Filsafat dan sastra datang untuk mengembalikan kata-kata pada "aku yang hidup di dunia" dan menolak terkendalikan secara total oleh kesadaran positivistik.
Aku yang hidup di dunia adalah aku yang bukan saja fana di depan satu-satunya kepastian bernama kematian, kata Camus.Â
Tapi juga adalah aku yang cengeng, aku yang rindu, aku yang patah hati, aku yang resah dan gelisah, aku yang mengalami kemalangan, aku yang sakit, aku yang licik dan penuh siasat, aku yang jungkir balik memegang makna-makna.

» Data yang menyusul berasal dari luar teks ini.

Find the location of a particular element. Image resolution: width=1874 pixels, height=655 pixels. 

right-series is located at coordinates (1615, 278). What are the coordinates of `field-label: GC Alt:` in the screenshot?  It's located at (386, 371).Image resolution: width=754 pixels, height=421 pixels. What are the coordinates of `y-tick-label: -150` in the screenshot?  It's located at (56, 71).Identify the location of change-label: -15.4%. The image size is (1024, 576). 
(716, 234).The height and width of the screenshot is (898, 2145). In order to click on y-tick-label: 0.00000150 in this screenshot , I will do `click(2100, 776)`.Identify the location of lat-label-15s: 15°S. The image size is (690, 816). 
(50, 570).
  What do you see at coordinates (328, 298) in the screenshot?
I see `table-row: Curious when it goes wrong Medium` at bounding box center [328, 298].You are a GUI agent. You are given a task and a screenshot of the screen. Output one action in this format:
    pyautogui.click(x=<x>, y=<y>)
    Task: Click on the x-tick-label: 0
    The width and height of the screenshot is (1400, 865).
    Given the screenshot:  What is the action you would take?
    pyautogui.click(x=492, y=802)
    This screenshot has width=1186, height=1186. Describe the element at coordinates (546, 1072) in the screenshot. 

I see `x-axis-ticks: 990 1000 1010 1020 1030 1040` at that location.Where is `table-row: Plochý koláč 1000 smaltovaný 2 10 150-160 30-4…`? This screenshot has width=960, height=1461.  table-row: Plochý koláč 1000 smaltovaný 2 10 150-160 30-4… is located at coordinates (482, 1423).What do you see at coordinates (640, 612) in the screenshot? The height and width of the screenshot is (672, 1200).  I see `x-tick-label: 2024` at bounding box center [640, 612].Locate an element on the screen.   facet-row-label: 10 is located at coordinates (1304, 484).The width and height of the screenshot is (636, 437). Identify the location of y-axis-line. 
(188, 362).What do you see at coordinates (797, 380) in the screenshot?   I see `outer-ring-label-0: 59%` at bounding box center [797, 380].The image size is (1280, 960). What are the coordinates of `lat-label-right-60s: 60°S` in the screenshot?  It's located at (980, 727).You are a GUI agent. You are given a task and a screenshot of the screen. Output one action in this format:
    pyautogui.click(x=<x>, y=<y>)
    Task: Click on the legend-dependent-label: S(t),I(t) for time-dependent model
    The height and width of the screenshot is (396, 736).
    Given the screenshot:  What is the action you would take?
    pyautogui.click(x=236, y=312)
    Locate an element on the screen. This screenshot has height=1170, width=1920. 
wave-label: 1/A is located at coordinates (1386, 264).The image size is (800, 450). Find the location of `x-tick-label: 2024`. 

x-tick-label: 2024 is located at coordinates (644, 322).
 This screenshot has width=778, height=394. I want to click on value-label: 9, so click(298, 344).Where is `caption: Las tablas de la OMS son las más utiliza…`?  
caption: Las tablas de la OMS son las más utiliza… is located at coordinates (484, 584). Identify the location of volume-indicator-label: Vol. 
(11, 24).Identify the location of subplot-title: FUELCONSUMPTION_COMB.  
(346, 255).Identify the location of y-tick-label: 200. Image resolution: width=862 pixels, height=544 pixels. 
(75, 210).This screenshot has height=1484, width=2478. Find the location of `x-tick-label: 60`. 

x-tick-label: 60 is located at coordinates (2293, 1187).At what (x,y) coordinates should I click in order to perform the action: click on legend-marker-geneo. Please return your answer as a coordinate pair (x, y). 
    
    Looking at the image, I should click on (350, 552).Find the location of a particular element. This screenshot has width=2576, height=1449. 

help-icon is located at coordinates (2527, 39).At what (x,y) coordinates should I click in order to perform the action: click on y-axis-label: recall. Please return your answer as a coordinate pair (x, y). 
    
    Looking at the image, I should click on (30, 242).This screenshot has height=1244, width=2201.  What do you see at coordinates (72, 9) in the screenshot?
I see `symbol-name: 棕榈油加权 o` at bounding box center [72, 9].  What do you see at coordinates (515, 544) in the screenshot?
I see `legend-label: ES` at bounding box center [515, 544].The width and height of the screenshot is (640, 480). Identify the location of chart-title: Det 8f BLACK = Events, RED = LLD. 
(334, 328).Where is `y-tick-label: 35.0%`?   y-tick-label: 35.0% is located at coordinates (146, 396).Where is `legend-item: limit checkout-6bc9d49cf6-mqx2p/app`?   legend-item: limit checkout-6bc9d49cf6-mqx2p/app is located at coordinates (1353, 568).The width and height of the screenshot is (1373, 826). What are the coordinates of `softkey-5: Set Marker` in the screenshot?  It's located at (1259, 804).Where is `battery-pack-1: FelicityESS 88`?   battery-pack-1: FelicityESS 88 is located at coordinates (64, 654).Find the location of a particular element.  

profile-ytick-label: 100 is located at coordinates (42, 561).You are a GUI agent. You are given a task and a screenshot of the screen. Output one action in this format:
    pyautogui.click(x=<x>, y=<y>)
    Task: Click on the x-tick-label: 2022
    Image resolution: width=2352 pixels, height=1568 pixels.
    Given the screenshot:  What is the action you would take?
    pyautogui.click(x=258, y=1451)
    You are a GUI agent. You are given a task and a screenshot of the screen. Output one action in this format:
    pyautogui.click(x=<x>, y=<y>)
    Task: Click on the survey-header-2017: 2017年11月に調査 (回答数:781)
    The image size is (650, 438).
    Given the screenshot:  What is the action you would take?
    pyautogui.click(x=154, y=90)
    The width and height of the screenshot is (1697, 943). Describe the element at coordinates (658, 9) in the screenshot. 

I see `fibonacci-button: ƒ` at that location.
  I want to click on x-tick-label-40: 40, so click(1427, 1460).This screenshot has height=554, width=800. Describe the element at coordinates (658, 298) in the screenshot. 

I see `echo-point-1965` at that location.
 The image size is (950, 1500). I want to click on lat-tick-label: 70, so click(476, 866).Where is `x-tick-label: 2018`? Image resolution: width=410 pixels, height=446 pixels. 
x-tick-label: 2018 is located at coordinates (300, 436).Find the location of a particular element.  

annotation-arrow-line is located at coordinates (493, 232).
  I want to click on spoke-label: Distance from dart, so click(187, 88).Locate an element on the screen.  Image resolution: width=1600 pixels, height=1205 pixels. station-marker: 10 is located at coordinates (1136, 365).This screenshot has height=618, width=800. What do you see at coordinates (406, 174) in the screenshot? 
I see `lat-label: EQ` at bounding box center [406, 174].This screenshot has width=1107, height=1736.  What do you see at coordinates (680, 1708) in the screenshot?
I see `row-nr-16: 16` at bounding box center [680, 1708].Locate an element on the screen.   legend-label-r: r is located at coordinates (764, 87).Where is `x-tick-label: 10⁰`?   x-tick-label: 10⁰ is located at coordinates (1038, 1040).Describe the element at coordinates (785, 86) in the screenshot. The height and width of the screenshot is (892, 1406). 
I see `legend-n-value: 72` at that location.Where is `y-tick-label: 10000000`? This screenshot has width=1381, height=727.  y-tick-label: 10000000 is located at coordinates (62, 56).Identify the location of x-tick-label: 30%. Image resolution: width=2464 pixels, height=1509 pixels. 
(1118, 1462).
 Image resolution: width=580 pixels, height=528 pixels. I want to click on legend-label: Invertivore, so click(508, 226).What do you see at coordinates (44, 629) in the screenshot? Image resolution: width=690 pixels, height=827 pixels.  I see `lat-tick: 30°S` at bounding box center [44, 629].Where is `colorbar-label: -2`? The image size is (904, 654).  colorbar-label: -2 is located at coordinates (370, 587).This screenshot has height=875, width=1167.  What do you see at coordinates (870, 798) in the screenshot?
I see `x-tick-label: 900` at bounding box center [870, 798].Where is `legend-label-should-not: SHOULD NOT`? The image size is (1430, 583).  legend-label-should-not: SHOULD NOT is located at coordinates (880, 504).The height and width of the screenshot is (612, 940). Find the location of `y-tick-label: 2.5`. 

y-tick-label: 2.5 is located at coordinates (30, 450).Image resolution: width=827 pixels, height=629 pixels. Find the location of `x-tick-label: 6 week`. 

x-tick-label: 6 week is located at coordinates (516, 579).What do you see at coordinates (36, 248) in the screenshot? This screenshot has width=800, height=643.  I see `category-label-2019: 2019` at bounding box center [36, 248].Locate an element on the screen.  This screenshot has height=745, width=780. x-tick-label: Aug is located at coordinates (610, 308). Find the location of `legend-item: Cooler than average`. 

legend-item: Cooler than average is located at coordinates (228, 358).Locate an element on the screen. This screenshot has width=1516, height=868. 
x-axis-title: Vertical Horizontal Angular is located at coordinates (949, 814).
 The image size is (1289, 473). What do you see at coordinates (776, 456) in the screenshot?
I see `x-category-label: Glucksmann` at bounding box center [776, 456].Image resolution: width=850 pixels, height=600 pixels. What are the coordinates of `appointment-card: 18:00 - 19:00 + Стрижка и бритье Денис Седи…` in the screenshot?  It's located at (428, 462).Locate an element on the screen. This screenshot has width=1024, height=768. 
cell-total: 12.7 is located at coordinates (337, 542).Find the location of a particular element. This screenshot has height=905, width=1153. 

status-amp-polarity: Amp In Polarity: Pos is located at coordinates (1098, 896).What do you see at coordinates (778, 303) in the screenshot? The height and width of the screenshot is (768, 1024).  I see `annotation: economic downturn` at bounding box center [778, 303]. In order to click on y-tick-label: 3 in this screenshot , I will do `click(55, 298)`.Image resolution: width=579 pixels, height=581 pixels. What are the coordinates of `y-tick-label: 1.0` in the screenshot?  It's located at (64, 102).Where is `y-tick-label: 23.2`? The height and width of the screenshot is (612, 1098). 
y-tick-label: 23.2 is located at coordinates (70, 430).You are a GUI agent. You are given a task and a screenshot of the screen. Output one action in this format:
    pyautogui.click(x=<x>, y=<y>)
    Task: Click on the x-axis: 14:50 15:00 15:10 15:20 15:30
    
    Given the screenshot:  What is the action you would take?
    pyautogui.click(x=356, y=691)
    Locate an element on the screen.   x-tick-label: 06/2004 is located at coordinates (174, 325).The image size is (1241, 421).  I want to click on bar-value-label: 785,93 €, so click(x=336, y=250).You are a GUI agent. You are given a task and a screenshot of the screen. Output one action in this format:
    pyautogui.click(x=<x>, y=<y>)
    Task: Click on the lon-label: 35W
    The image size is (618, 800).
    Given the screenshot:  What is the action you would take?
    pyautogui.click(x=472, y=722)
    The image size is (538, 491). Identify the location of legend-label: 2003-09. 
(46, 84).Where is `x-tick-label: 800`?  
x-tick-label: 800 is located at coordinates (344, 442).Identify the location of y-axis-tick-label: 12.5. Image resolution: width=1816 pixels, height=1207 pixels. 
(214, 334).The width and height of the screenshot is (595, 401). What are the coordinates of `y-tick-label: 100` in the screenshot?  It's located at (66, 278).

Aku dalam dunia adalah aku yang di sini dan kini dengan segala ketidakilmiahanku.
Aku yang tidak bisa serta merta digolong-golongkan ke dalam kategori moral seolah benda-benda dalam laboratorium ilmuwan fisika.
Chairil Anwar agaknya menghendaki kata yang mewaki aku-aku kecil di atas. Bukan AKU (dengan huruf kapital) yang merasa telah berkuasa dan mengendalikan semesta serta sejarah.
Aku dalam kata-kata yang dibutuhkan untuk selalu memberi gugatan pada "yang serba rasional dan saintifik".
Kata sebagai aku yang hidup di dunia masih terus kita butuhkan. Karena hidup tidak melulu tentang yang rasional, benar, dan tentang menguasai. Hidup juga tentang "pengembaraan di negeri asing. Dan ketika aku tiba di depan pintuMu, aku tiada bisa berpaling."